Ensuite, l’étude de telles formes éducatives nous impose de préciser le rôle des parents, acteurs majeurs de ces expériences éducatives. S’agit-il d’un retour des parents dans l’éducation des enfants ou même d’une revanche à l’égard d’une institution scolaire qui apparaît, pour une part grandissante de parents, comme ne répondant pas à leurs attentes ? Parentalité positive et hyperparentalité sont des notions nouvelles qui mettent en lumière une transformation éducative majeure : la lutte contre les violences envers les enfants.

Enfin, il convient de souligner les liens, les résistances, voire les oppositions, à l’institution scolaire publique. Présentes en majeure partie dans l’enseignement privé, ces écoles ne participent-elles pas à une privatisation, rampante ou assumée, de l’éducation ? Cependant, l’étude des pédagogies alternatives, qu’elles se situent hors ou dans l’institution scolaire, nous incite à analyser leurs liens avec cette institution et les différentes « stratégies » d’entrisme, ou d’évitement de l’enseignement public.

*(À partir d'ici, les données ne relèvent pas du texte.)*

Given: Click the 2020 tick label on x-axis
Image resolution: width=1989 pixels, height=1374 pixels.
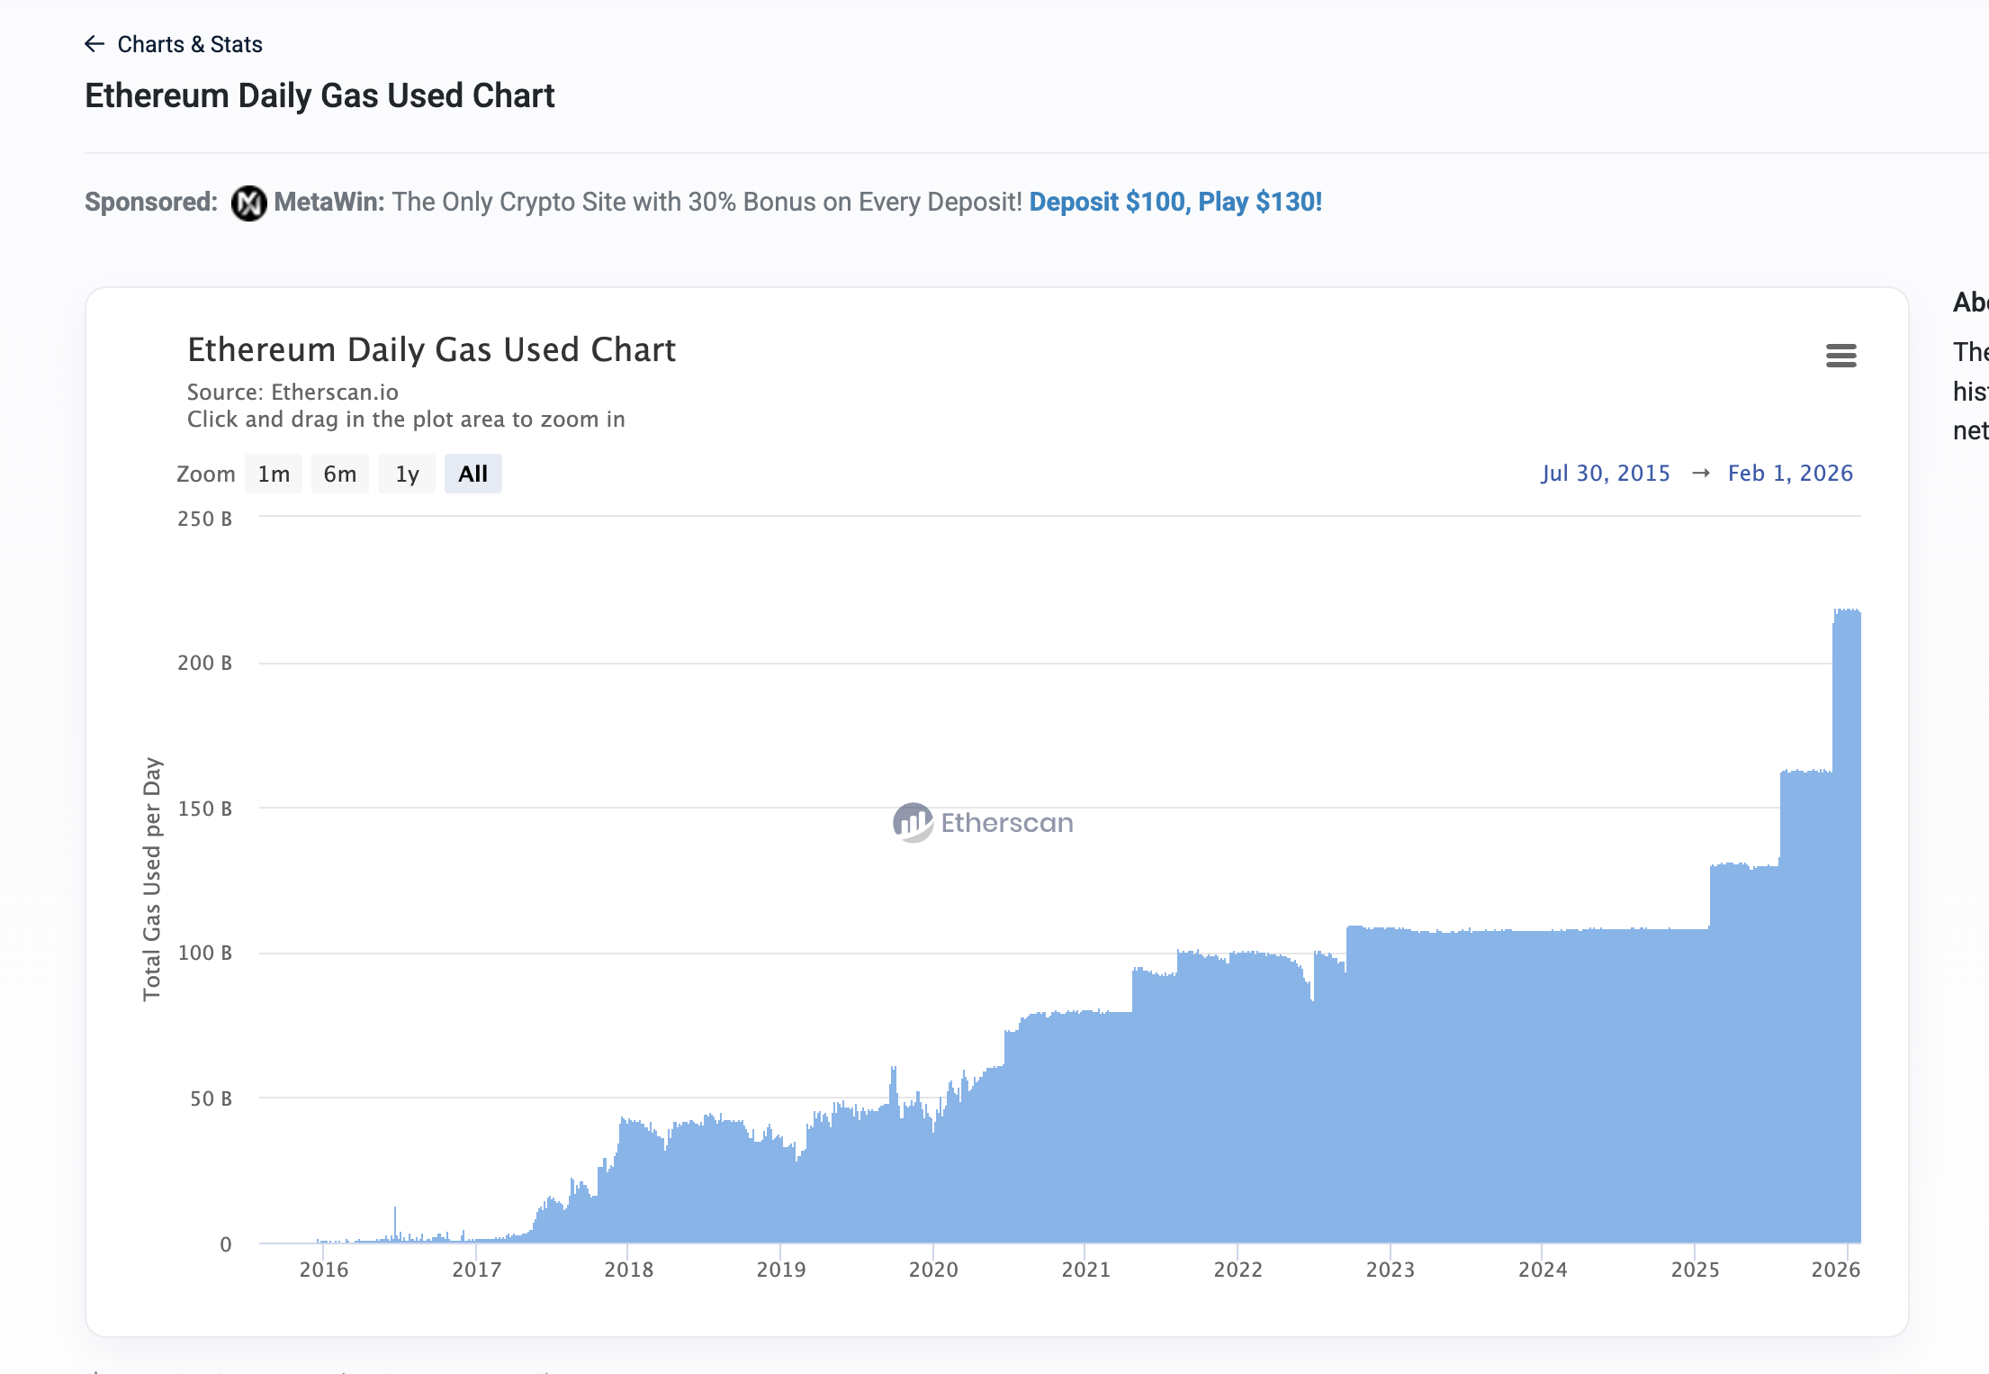Looking at the screenshot, I should tap(933, 1270).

Toutes ces interrogations, récurrentes lorsque l’on aborde une alternative pédagogique, soulignent l’importance des finalités revendiquées, assumées et parfois niées de ces pédagogies. En effet, leur essor actuel est dû au malaise persistant à l’égard de l’enseignement public, mais aussi à une volonté nouvelle de prendre en compte l’éducation de ses enfants en tant qu’êtres singuliers. Ce double mouvement se retrouve dans la plupart des pays occidentaux et doit être relié à la libéralisation des structures d’enseignement.

1. Les sites de diffusion des militants des pédagogies alternatives, comme Le Printemps de l’éducation, estiment à près de 60 000 le nombre d’enfants scolarisés ou non scolarisés. En France, le chiffre officiel d’enfants non scolarisés est de 24 878, et cela sur les 8,2 millions d’enfants soumis à l’obligation scolaire, soit 0,3 % pour l’année 2014-2015. Ce chiffre comprend les enfants ­instruits en dehors de tout établissement d’enseignement public ou privé. Si le chiffre semble très réduit, il convient de noter son augmentation de plus de 32 % en trois ans. Voir Brugnera A. & ­Pau-Langevin G., Mission flash sur la déscolarisation, août 2018, Commission des Affaires culturelles et de l’Éducation de l’Assemblée nationale, http://www.autisme-france.fr/offres/doc_inline_src/577/Communication%2BMission%2BFlash.pdf et Miviludes, Mission interministérielle de vigilance et de lutte contre les dérives sectaires (2015), Rapport 2013-2014 au Premier ministre, 29 avril. En ligne : https://www.derives-sectes.gouv.fr/sites/default/files/publications/francais/Rapport-au-Premier-ministre_2013-2014_Miviludes.pdf.

2. Actes du colloque Innovations : l’approche des pédagogies et structures alternatives, Caen, Espe, 18 mai 2018. En ligne : http://www.cemea.asso.fr/IMG/pdf/colloque-caen.pdf.

3. Kammerer B., « École publique, un monopole contesté », Sciences Humaines, n° 307, octobre 2018.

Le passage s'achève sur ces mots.